Nikole Hannah-Jones headshot
Nikole Hannah-Jones

As part of our efforts to advance antiracism, diversity, equity, and inclusion, St. John’s University is honored to welcome the Pulitzer Prize-winning creator of The 1619 Project and staff writer at TheNew York Times Magazine, Nikole Hannah-Jones, for an intimate conversation with Rev. Brian J. Shanley, O.P., University President, about her latest work, The 1619 Project: A New Origin Story

This Zoom discussion will be held on Thursday, May 5, at 1:50 p.m. Registration is required. 

It is being hosted by the Office of Equity and Inclusion, with support from the Office of the President, the Institute for Critical Race and Ethnic Studies, the Academic Center for Equity and Inclusion, and the Department of History

About The 1619 Project

The 1619 Project is The New York Times Magazine’s award-winning reframing of American history that placed slavery and its continuing legacy at the center of our national narrative. The project, which was initially launched in August of 2019, offered a revealing new origin story for the United States, one that helped explain not only the persistence of anti-Black racism and inequality in American life today, but also the roots of so much of what makes the country unique. 

A dramatic expansion of a groundbreaking work of journalism, The 1619 Project: A New Origin Story offers a profoundly revealing vision of the American past and present. It speaks directly to our current moment, contextualizing the systems of race and caste that still define so much of American life today.

The New York Times Magazine’s award-winning issue featuring The 1619 Project reframed our understanding of American history by placing slavery and its continuing legacy at the center of our national narrative. This new book substantially expands on that work, weaving together 18 essays that explore the legacy of slavery in present-day America with 36 poems and works of fiction that illuminate key moments of oppression, struggle, and resistance. The essays show how the inheritance of 1619 reaches into every part of contemporary American society, from politics, music, diet, traffic, and citizenship to capitalism, religion, and our democracy itself.

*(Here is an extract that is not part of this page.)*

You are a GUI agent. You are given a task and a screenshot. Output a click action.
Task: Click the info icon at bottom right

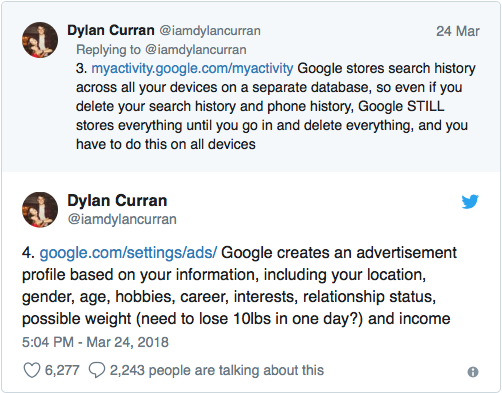[x=473, y=372]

Source: https://1619books.com/

Nikole Hannah-Jones has spent her career investigating racial inequality and injustice, and her reporting has earned her the MacArthur Fellowship, known as the Genius grant, a Peabody Award, two George Polk Awards, and the National Magazine Award three times. She also earned the John Chancellor Award for Distinguished Journalism and was named Journalist of the Year by the National Association of Black Journalists and the Newswomen’s Club of New York. In 2020, Ms. Hannah-Jones was inducted into the Society of American Historians, and in 2021, she was named a member of the American Academy of Arts and Sciences. She also serves as the Knight Chair of Race and Journalism at Howard University, where she is founding the Center for Journalism & Democracy

In 2016, Ms. Hannah-Jones cofounded the Ida B. Wells Society for Investigative Reporting, which seeks to increase the number of reporters and editors of color. She holds a Master of Arts in Mass Communication from the University of North Carolina and earned her B.A. in History and African-American studies from the University of Notre Dame.